***** Material shown *****
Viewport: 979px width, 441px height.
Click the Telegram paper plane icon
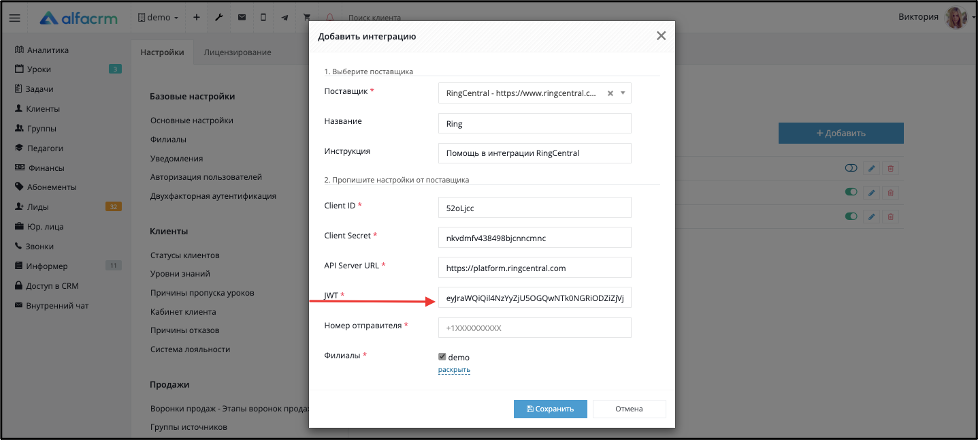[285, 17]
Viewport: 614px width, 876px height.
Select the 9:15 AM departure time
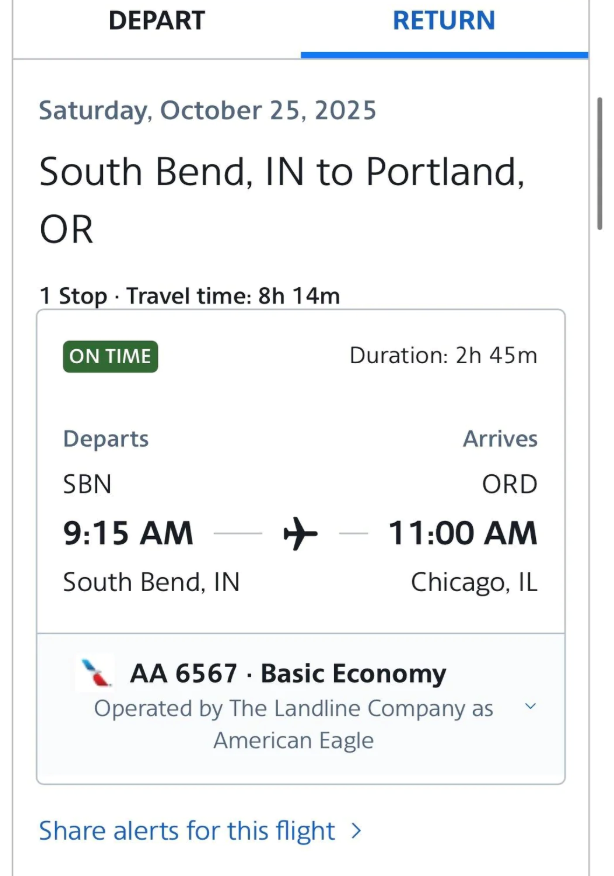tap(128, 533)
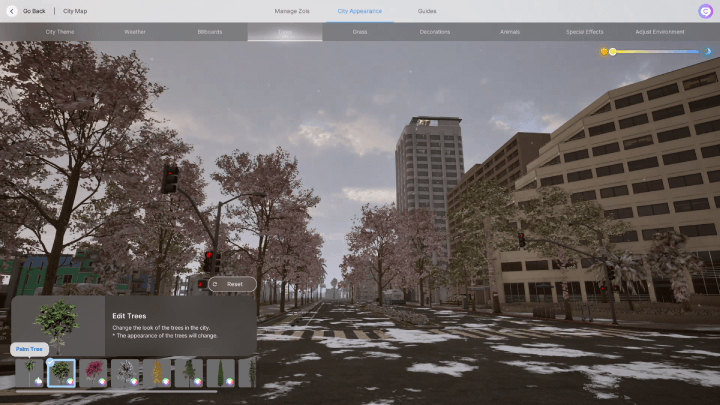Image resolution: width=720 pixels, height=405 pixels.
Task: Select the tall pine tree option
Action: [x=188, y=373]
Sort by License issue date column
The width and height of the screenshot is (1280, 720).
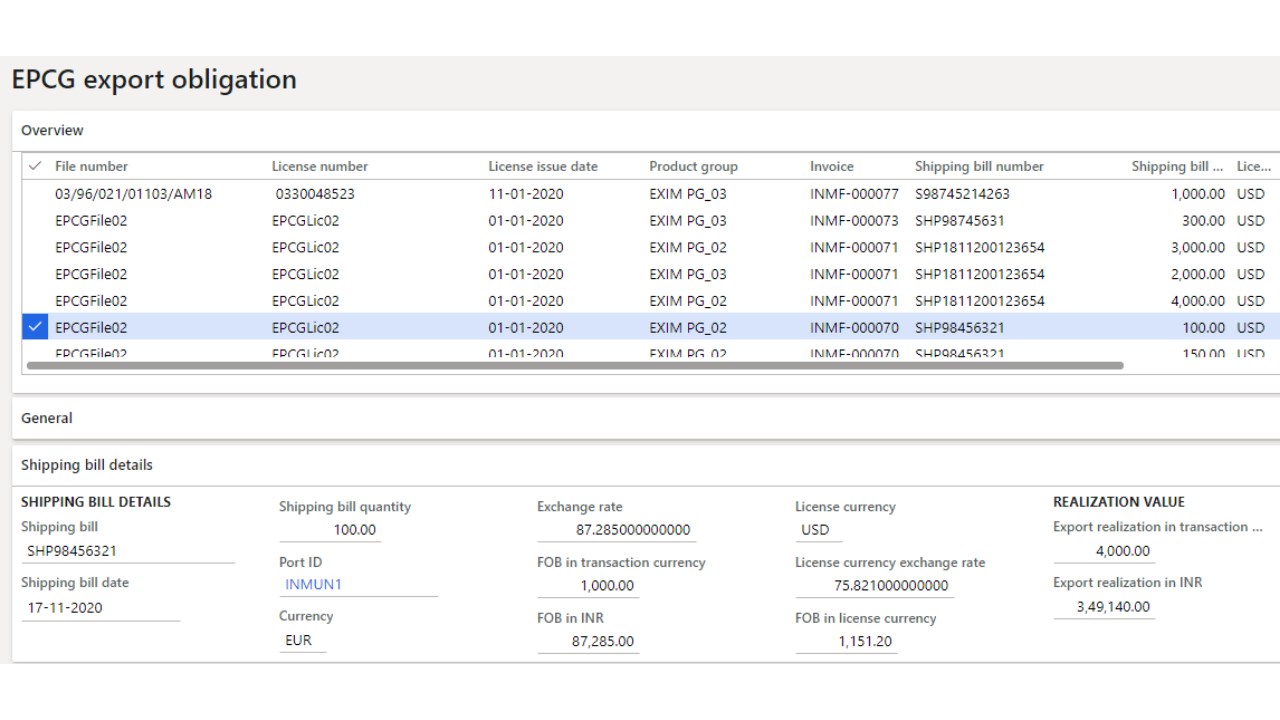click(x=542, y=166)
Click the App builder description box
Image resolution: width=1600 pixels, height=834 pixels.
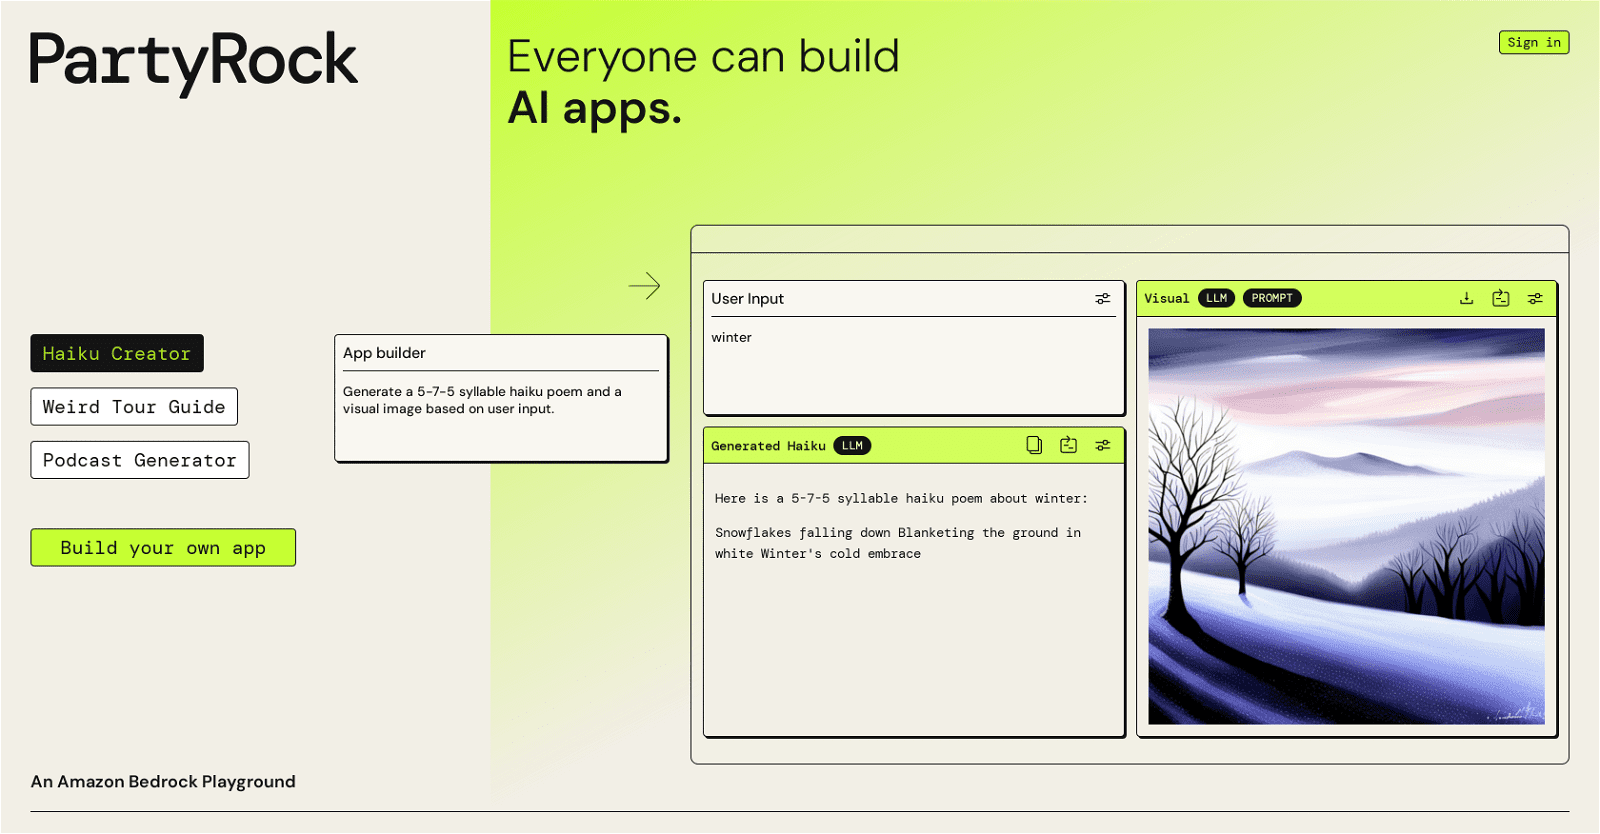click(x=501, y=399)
*****
***** Material shown *****
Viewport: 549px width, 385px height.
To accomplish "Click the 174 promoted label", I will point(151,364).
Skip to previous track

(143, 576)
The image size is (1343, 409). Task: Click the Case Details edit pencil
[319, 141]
*****
▸ Problem
Return every line from the material that contains the word "Viewport".

▸ Answer box
Viewport: 979px width, 441px height.
Viewport: 614px width, 876px height.
Viewport: 549px width, 385px height.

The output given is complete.